H Jonathan Rendina is a psychology professor at Hunter College in New York City and the lead author of the study. In an e-mail statement, the professor says a lot about the study published in Journal of Acquired Immune Deficiency (JAIDS) Syndromes including
- Men affected by HIV know more about it than who are not affected by it
- 83 % of men living with AIDS know that with a low or undetectable level of HIV infected people cannot transmit it to others
- In other words, they thoroughly understand the concept U = U or undetectable is un-transmittable
- The researchers surveyed 111,747 men who did not confirm their HIV status, heterosexuality, sexual behaviors, drug use, and condom use
- Only 53 % of the overall survey participants knew that low HIV level persons whose blood does not show HIV in lab tests could not transmit it to others, which is contrary to the 83 % of HIV affected people knowing it
- Unawareness of HIV and misunderstanding fact leads to some people choosing risky partners or behaviors
- A person in the early stages of infection and not yet diagnosed is with extreme viremia or high content virus content and at high risk to spread the virus
- Serosorting or the practice of using HIV status to choose partners is wrongly used by many for reducing the risk of HIV
- The HIV stigma to take tests by many people makes them less associated and reduction in engagement with both care and prevention of AIDS
- People with HIV stigma not taking enough care increases HIV transmission rates
- U = U is a simple message but a powerful tool in encouraging people to take proper medication and also reach the undetectable HIV levels.

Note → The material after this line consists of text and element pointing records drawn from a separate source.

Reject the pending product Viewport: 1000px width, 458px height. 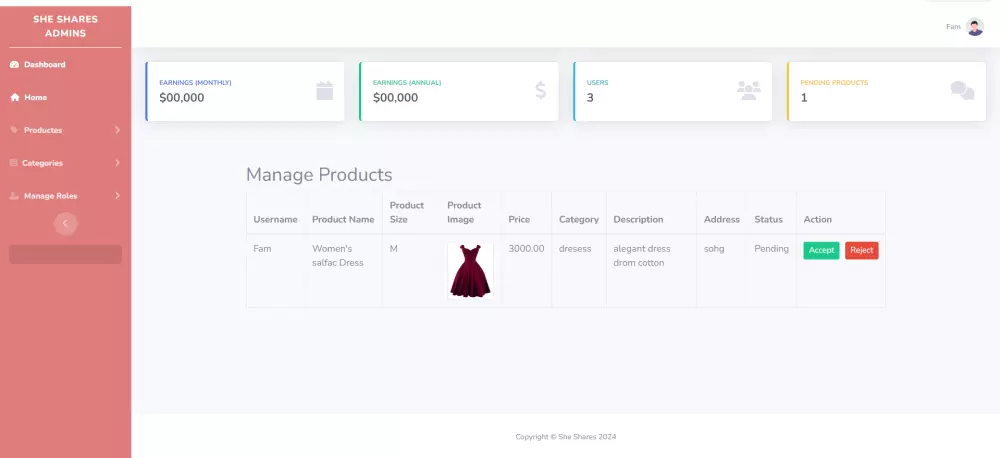[x=861, y=250]
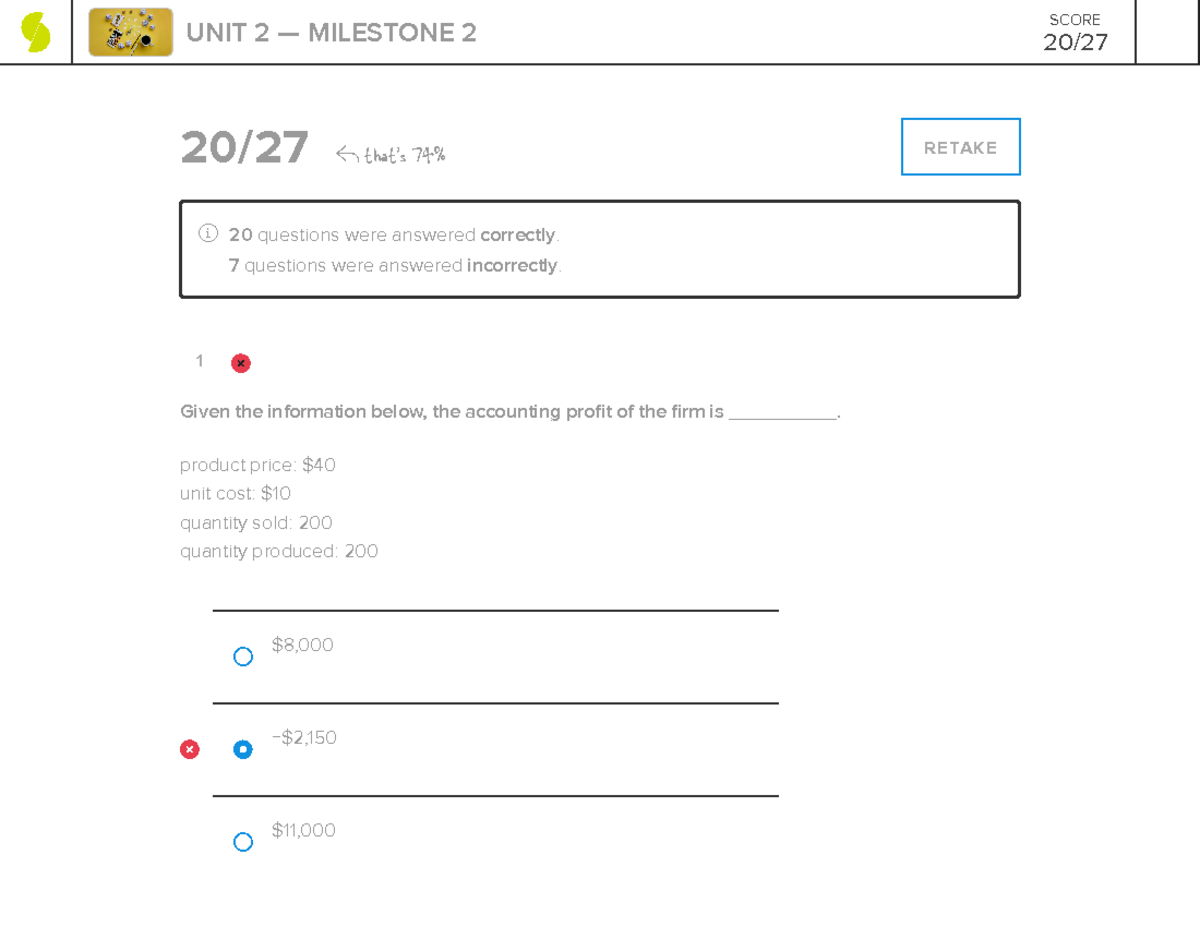This screenshot has height=927, width=1200.
Task: Click the green Sophia logo icon
Action: [36, 32]
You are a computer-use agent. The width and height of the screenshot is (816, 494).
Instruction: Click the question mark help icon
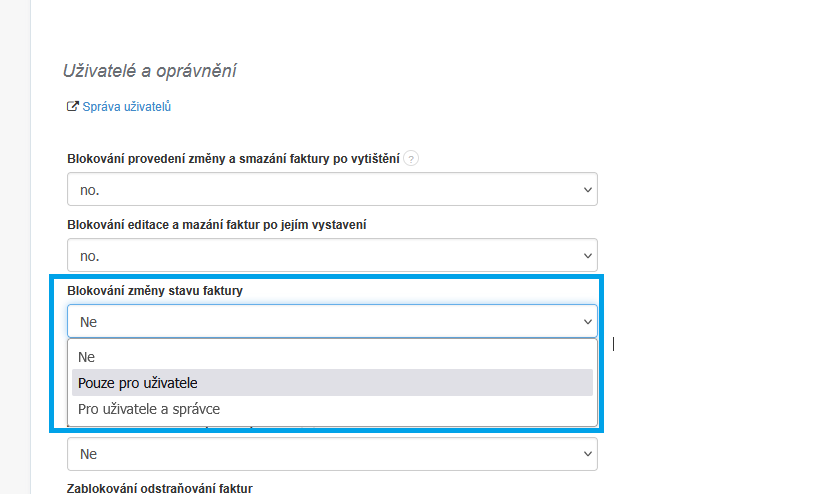point(411,159)
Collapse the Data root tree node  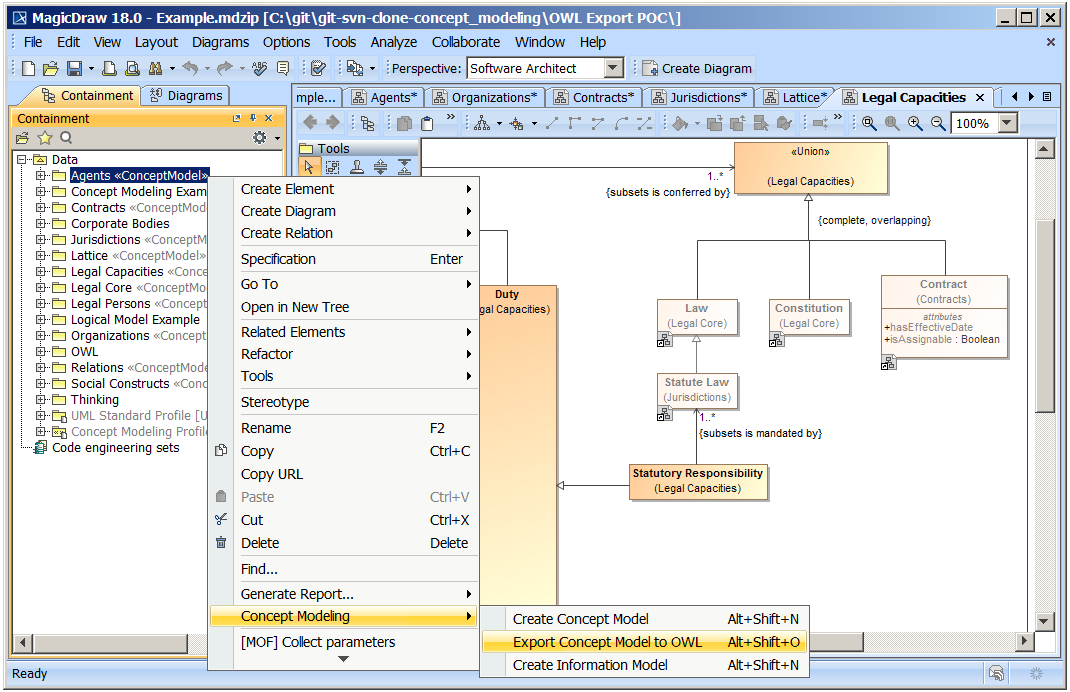click(22, 160)
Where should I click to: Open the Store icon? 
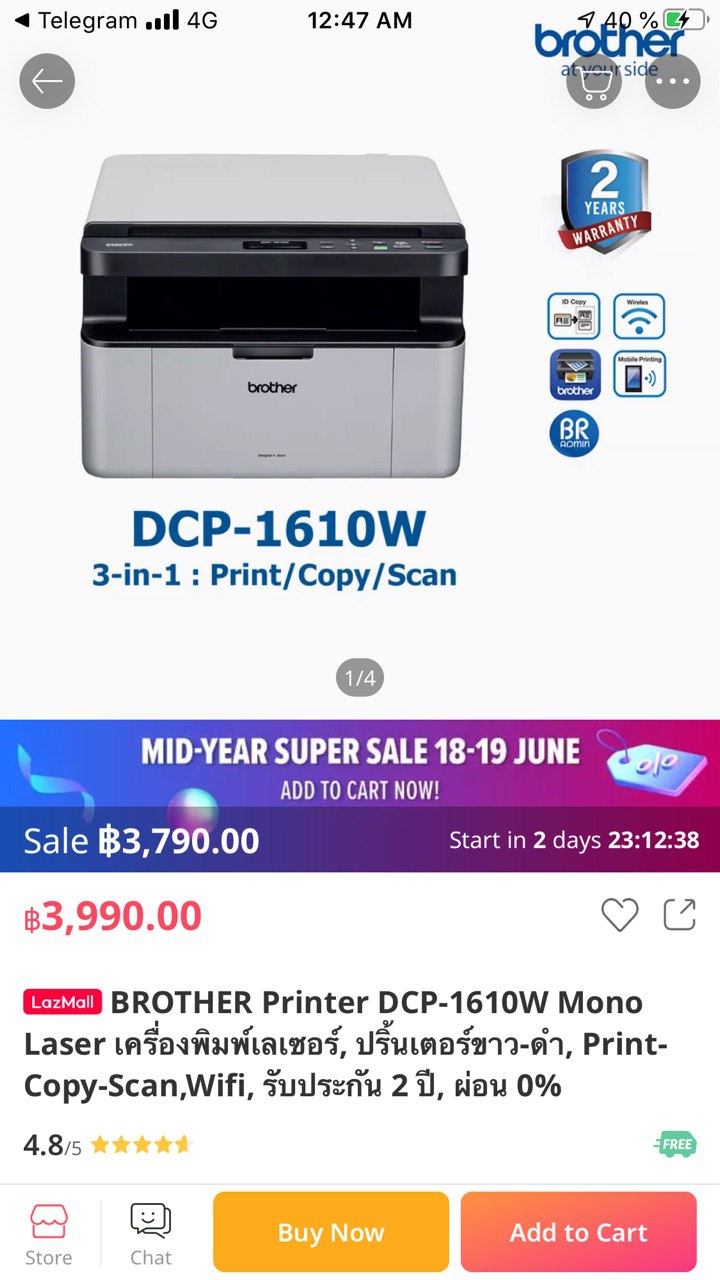point(49,1234)
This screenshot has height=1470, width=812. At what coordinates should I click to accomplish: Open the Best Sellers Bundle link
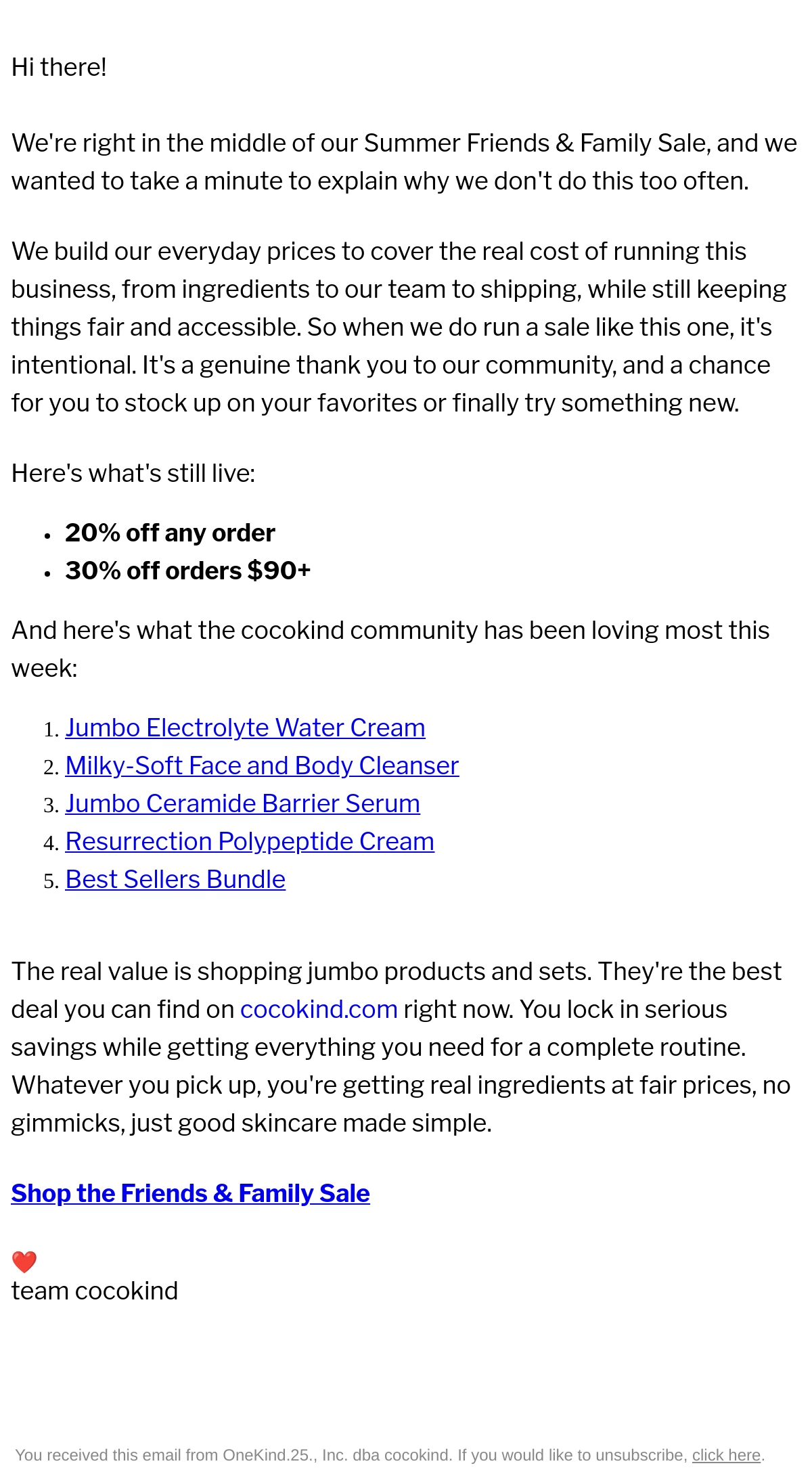click(175, 879)
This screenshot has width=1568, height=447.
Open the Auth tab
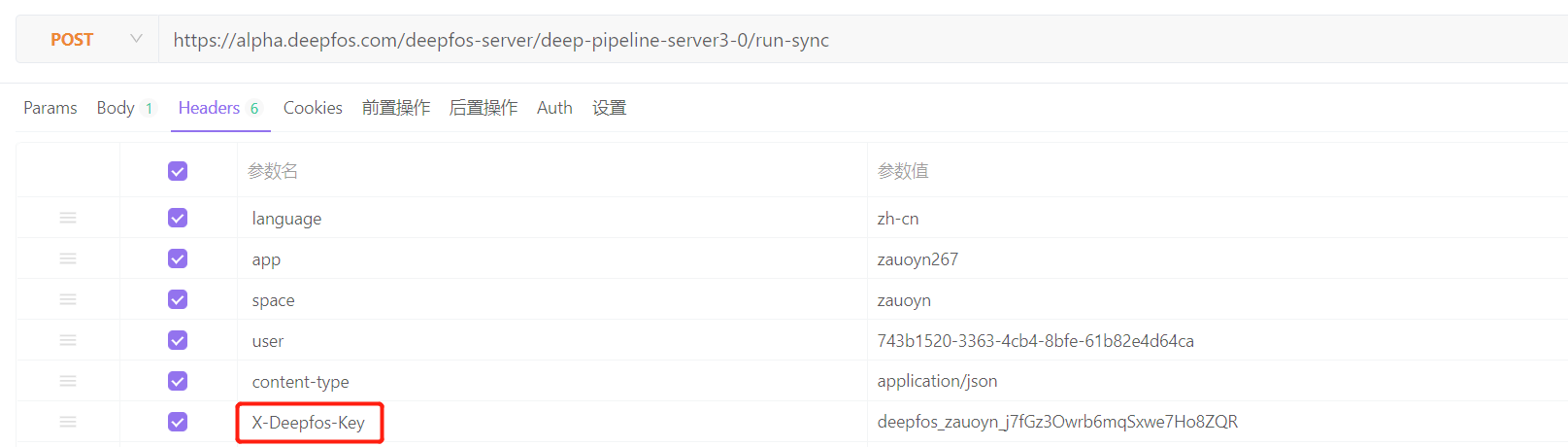(554, 108)
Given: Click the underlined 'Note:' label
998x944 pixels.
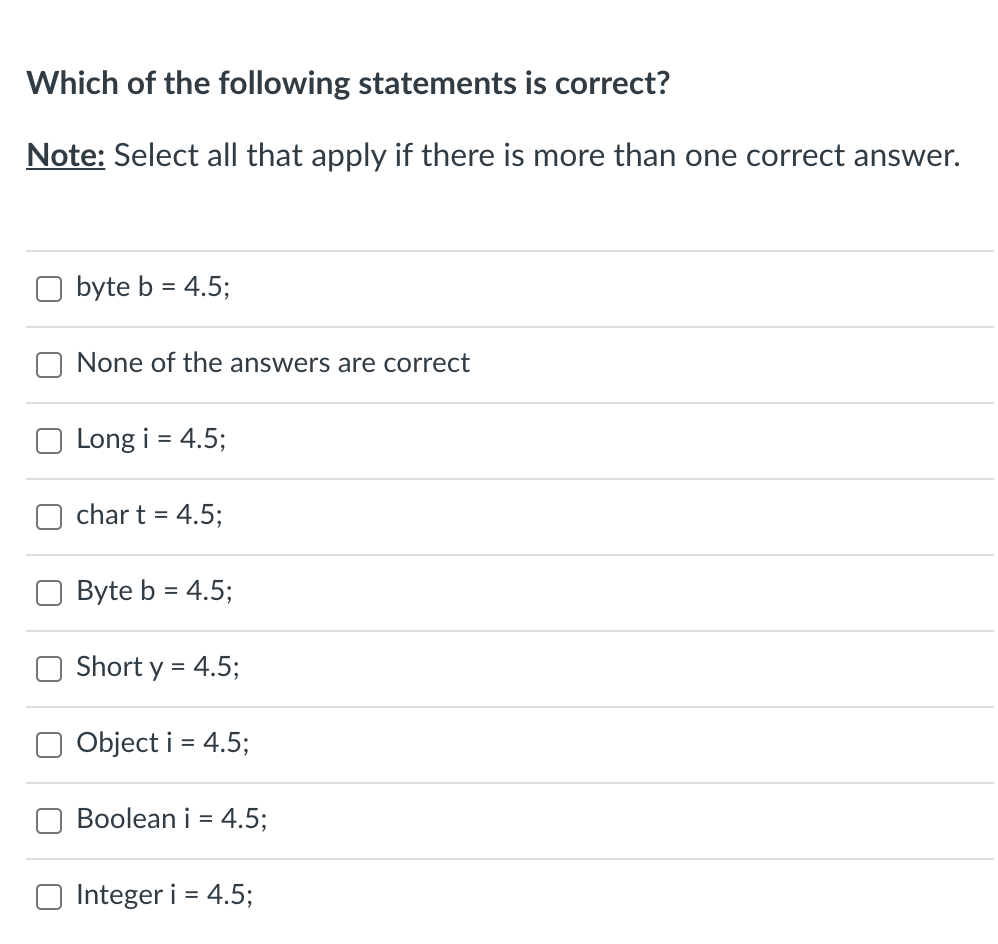Looking at the screenshot, I should [64, 155].
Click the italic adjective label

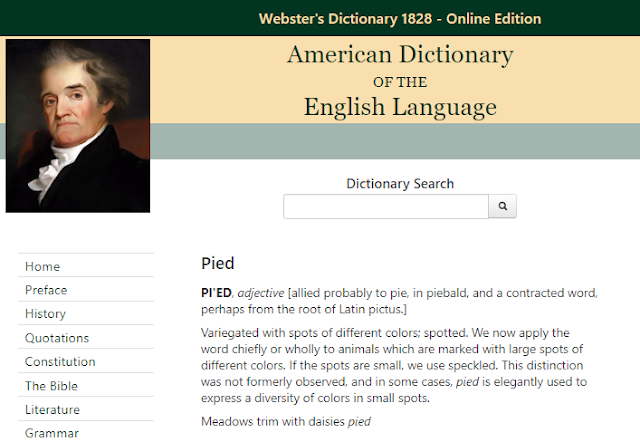[x=261, y=293]
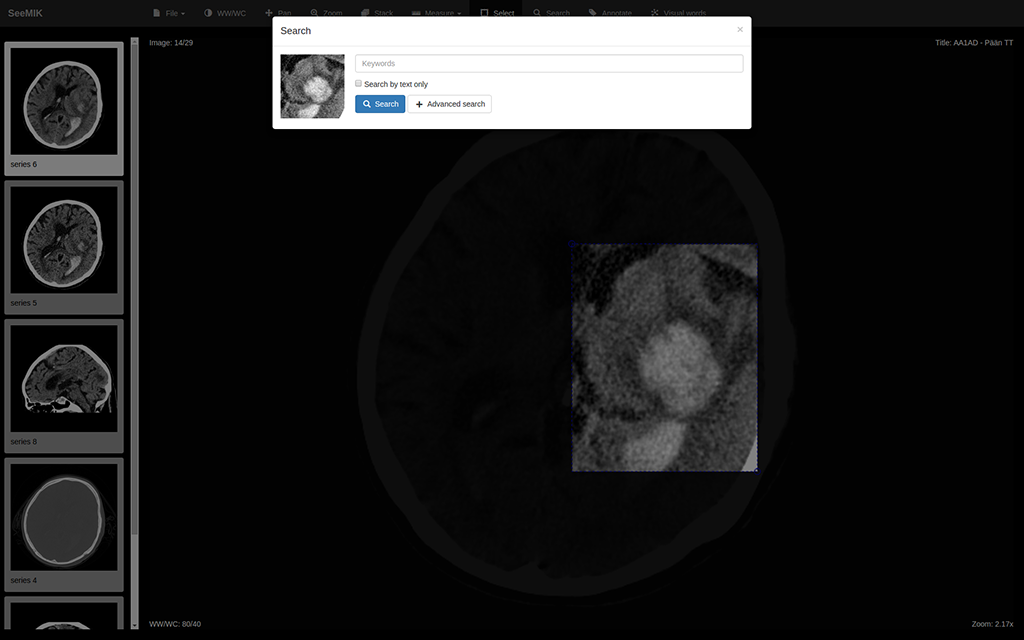Close the Search dialog
This screenshot has width=1024, height=640.
[740, 30]
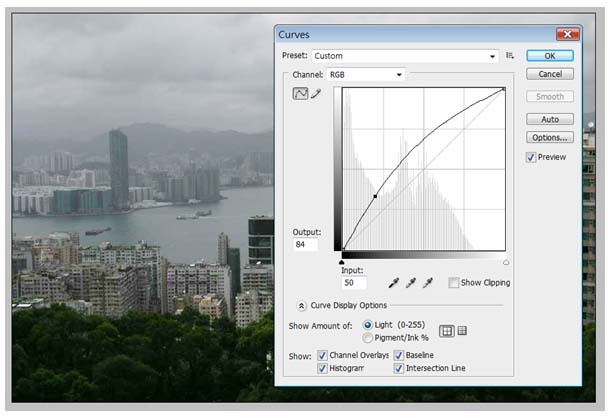This screenshot has width=610, height=418.
Task: Open the preset options menu icon
Action: click(x=511, y=56)
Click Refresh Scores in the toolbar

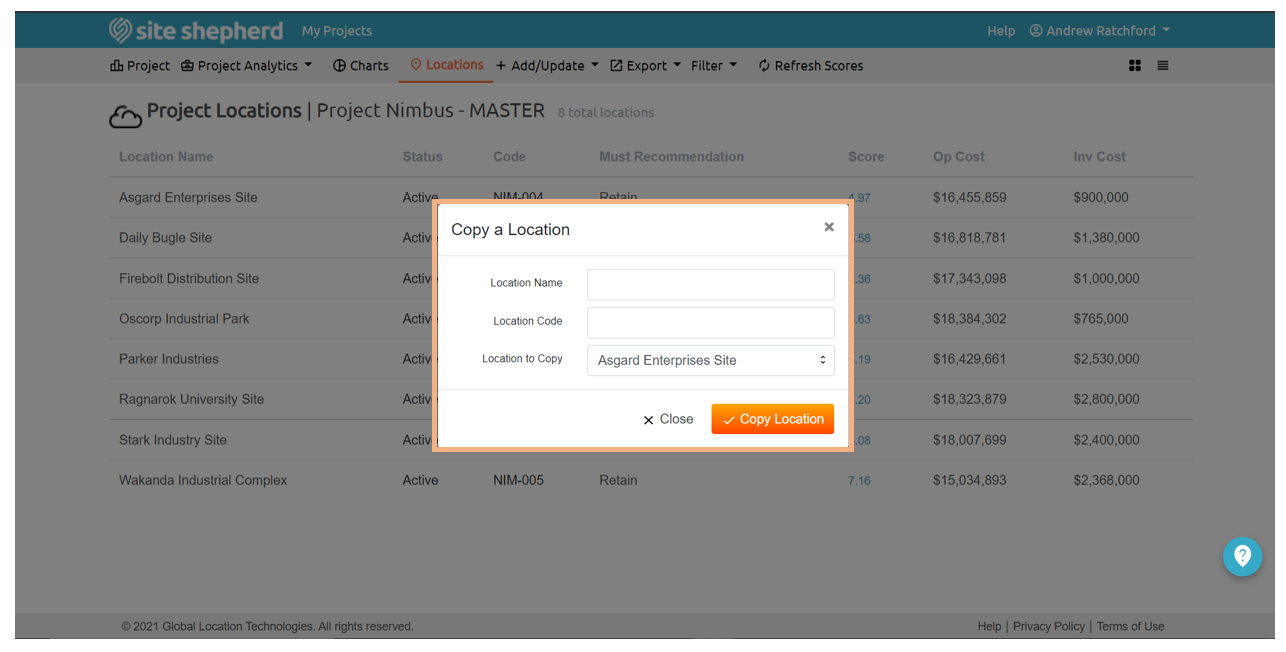coord(810,66)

Professor Rendina concluded that the findings of the study confirm the need for more work and to educate people about HIV prevention.
Similar to the recently published study on awareness to prevent HIV, a young teenager of only 17 years has written a fantastic novel on it. This YAF or young adult fiction novel speaks in-depth about the awareness of HIV in the eyes of a young teenage girl who is HIV +. It brings to the readers’ vision all the challenges the young girl has to face because of having HIV.
Camryn Garrett is now 19 years old, and wrote the novel Full Disclosure, when she was only 17 years old. The way she portrays the feelings of the HIV + teenage girl in the book, makes adolescence special. It is because all the things amplified by an adolescent is taken as simple, minor, ordinaryby adults.
This promising young American Author’s book, Full Disclosure discloses the uplifting and optimistic look of life by a HIV + black young teenage girl Simone. She is adapted from birth by a white gay couple and leads a healthy life with proper medication.
The book is about her day to day challenges of not only AIDS issues, but also racism, HIV prejudice, and stigma, all only through her adolescent eyes. That is what makes the book special by filtering adult views on many issues with that of an adolescent.
The best part of the book is when the young author describes about little happiness of adolescence. The first kiss, the first brush of hands with a crush, anticipating but intimidating sex, unhappiness between friends creating dramatic feelings, are all mind-blowing for the reader. It is a must-read book for today’s teenager for not only the adolescent attitudes but also for HIV awareness.
And the essential part of this beautiful book is that it explains in detail the U = U concept. The undetectable = Un-transmittable rule is well described in detail. Seamless incorporation of these details will sure increase HIV awareness among the people.
Both the recent study on HIV published in JAIDS and the brilliant book Full Disclosure only emphasize the fact, that awareness of HIV is crucial for the human race.
If a young girl of 17 years could bring a book of such stature to increase awareness of HIV, it is a pity that many fall prey to it even in this scientific world. And the worse is that they do not get the proper treatment to be part of the millions dying every year to this incurable HIV.